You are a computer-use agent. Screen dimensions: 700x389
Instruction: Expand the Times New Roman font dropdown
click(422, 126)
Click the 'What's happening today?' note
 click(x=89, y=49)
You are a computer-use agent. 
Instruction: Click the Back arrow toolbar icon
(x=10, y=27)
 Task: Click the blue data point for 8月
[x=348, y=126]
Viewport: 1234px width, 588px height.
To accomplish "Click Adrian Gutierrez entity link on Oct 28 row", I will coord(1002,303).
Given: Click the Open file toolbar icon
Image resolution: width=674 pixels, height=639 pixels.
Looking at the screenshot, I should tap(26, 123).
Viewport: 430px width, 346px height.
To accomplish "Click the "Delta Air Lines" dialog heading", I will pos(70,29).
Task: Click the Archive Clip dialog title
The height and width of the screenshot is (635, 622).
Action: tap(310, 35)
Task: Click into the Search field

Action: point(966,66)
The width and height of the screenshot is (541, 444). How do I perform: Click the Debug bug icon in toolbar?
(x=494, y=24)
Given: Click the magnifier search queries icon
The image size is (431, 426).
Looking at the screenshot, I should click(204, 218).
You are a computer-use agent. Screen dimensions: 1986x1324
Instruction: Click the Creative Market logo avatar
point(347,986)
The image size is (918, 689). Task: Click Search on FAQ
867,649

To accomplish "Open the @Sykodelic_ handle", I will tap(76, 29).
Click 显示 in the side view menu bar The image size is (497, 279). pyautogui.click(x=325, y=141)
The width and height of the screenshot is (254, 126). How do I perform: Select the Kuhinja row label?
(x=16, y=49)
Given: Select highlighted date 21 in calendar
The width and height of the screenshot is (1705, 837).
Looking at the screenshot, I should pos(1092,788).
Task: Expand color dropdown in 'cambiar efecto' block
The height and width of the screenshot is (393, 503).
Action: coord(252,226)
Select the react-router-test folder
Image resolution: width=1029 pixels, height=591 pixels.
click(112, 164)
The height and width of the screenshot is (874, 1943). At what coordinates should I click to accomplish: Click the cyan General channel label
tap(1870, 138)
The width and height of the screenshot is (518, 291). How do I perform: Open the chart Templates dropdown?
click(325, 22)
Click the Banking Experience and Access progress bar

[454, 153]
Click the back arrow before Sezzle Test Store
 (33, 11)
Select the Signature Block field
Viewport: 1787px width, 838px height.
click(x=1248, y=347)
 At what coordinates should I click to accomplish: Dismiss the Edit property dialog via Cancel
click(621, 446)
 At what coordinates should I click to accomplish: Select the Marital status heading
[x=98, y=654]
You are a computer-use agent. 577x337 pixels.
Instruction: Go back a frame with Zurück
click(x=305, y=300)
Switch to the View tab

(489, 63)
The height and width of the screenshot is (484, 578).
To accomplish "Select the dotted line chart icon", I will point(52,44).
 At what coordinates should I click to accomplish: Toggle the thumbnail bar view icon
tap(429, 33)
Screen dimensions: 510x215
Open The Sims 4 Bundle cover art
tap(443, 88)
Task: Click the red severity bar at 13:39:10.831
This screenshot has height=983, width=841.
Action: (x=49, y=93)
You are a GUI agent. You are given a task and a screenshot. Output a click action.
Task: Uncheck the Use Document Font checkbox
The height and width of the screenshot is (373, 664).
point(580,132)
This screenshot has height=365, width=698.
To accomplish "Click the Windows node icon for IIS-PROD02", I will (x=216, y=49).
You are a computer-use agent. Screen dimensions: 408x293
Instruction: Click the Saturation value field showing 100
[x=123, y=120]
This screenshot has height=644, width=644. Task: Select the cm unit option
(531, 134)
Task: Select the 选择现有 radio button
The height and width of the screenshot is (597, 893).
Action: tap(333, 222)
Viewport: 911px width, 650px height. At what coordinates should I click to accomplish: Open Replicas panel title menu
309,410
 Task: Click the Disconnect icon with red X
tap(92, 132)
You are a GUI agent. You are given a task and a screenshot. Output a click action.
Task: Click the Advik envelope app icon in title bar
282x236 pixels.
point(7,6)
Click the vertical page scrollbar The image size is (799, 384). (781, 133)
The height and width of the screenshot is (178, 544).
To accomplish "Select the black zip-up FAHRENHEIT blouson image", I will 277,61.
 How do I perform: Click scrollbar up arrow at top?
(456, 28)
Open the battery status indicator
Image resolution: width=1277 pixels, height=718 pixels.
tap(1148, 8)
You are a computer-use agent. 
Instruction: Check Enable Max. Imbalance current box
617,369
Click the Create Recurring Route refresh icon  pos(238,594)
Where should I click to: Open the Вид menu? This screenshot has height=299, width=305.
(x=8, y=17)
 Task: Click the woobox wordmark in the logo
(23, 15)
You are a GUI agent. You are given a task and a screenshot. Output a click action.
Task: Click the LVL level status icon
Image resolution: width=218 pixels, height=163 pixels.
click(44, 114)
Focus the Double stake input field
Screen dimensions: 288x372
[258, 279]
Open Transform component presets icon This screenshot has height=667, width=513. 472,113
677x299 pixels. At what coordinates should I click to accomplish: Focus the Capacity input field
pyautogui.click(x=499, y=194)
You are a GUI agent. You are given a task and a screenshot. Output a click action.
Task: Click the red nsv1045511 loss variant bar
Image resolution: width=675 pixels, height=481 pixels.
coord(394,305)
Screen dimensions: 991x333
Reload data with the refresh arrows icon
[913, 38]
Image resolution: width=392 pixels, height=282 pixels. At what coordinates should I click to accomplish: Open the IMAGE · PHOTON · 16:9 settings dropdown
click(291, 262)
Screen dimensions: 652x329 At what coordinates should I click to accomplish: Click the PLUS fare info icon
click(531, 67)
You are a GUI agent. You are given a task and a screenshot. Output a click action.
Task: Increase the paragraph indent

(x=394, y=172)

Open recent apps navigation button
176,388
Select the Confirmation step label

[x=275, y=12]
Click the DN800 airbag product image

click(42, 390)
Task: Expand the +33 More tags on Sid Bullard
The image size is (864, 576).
---+---
What this task involves: Locate every line in the entries above that contains the word "perform", and copy each of those lines.

The result:
The width and height of the screenshot is (541, 444). How do I perform: Click the Debug bug icon in toolbar?
The width and height of the screenshot is (254, 126). How do I perform: Select the Kuhinja row label?
The width and height of the screenshot is (518, 291). How do I perform: Open the chart Templates dropdown?
 How do I perform: Click scrollbar up arrow at top?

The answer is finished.